ACTIVITY:
Reproduce, with no alteration, the span of lines that begins at the line containing "1456x819 pixels. Task: Click" and ends at the last line of the records, both ends included, and nothing else.

RECORDS FOR PROCESSING:
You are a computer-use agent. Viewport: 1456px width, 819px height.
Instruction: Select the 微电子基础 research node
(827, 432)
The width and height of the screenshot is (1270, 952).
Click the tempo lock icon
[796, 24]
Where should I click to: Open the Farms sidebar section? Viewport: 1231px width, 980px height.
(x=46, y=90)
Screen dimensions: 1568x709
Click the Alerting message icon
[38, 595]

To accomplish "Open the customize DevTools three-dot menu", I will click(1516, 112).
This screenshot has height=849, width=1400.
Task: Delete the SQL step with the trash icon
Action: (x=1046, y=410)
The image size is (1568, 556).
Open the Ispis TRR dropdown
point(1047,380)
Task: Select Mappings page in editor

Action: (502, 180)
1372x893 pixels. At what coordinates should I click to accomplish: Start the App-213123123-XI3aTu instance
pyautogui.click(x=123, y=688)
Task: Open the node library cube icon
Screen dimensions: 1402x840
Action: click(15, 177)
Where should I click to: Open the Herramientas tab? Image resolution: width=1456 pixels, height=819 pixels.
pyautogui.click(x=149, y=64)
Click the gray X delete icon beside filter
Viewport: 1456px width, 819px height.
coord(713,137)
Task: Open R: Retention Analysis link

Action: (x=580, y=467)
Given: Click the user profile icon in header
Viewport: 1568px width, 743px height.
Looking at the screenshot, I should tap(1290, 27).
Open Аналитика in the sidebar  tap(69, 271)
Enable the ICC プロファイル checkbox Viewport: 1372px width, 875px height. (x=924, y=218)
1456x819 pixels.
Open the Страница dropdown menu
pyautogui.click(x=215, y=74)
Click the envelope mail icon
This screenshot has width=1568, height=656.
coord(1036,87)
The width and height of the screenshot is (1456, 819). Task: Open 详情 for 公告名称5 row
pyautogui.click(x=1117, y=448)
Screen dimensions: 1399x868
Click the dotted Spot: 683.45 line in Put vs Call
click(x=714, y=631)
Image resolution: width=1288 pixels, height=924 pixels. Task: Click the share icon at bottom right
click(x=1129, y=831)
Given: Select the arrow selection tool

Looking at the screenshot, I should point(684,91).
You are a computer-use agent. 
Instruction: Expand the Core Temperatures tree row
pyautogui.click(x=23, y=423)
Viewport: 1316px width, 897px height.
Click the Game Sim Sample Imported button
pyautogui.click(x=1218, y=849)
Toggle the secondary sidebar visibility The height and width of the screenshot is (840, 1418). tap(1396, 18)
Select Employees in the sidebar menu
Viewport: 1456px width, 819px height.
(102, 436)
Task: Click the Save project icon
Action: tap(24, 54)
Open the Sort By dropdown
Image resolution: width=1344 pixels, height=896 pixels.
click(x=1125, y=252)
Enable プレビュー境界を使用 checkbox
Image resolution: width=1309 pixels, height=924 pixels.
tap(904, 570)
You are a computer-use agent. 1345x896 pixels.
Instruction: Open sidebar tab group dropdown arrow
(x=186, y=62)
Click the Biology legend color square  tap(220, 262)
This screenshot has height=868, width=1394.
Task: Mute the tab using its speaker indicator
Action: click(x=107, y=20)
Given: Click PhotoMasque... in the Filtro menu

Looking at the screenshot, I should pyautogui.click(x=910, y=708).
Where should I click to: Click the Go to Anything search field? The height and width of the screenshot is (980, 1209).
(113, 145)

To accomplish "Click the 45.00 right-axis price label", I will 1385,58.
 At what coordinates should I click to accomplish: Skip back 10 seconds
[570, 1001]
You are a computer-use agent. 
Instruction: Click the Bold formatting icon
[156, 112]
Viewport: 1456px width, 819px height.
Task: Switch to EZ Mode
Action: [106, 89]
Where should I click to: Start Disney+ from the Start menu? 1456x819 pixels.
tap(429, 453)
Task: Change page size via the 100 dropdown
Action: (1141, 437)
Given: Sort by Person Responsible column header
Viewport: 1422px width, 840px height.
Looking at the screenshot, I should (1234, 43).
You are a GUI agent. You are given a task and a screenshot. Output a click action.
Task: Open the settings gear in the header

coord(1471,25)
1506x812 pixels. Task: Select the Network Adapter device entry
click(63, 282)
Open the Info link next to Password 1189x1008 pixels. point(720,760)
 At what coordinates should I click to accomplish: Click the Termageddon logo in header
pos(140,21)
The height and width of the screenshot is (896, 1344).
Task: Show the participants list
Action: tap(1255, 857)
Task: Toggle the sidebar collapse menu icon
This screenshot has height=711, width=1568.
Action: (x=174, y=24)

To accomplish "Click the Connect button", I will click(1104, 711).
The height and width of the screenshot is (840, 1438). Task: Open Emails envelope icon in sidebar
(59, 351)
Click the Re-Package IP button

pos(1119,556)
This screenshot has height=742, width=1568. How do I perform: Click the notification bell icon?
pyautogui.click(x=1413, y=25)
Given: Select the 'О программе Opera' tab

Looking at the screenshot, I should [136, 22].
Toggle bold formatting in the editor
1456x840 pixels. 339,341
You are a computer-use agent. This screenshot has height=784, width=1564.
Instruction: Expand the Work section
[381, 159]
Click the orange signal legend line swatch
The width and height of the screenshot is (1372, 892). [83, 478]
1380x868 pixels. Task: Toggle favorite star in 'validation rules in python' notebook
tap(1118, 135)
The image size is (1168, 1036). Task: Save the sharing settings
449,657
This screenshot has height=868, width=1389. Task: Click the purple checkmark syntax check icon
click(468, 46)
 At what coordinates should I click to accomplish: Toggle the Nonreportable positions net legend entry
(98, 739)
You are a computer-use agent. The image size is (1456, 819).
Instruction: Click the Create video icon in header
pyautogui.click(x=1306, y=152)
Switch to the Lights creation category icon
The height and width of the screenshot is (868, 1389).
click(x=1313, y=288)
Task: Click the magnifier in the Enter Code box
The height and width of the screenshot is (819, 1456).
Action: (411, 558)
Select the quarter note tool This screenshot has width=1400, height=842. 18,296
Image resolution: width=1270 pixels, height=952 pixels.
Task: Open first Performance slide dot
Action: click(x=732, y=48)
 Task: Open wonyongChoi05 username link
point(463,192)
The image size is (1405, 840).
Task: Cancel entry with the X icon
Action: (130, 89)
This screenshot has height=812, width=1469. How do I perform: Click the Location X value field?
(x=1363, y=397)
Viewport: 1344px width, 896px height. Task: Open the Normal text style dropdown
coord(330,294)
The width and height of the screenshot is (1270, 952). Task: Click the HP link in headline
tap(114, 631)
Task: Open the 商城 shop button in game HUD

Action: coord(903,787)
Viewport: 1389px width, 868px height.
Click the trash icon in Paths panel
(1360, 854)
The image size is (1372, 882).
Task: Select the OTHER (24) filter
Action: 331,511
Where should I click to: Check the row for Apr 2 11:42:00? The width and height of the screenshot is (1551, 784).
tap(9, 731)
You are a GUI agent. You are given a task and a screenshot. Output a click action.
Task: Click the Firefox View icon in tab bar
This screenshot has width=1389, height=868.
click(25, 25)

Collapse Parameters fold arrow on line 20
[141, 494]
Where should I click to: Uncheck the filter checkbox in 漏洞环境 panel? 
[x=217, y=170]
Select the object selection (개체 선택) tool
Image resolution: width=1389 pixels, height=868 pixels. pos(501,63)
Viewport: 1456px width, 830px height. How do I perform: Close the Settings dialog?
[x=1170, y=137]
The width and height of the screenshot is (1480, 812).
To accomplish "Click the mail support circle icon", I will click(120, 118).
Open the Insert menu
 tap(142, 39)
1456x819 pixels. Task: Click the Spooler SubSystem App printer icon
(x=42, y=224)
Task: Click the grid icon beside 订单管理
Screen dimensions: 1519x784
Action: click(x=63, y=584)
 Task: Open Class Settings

EXERCISE SOLUTION:
1456x819 pixels. Task: Click the Spooler SubSystem App printer icon
(x=42, y=224)
Task: Click the grid icon beside 订单管理
Screen dimensions: 1519x784
Action: click(x=63, y=584)
 Task: Open Class Settings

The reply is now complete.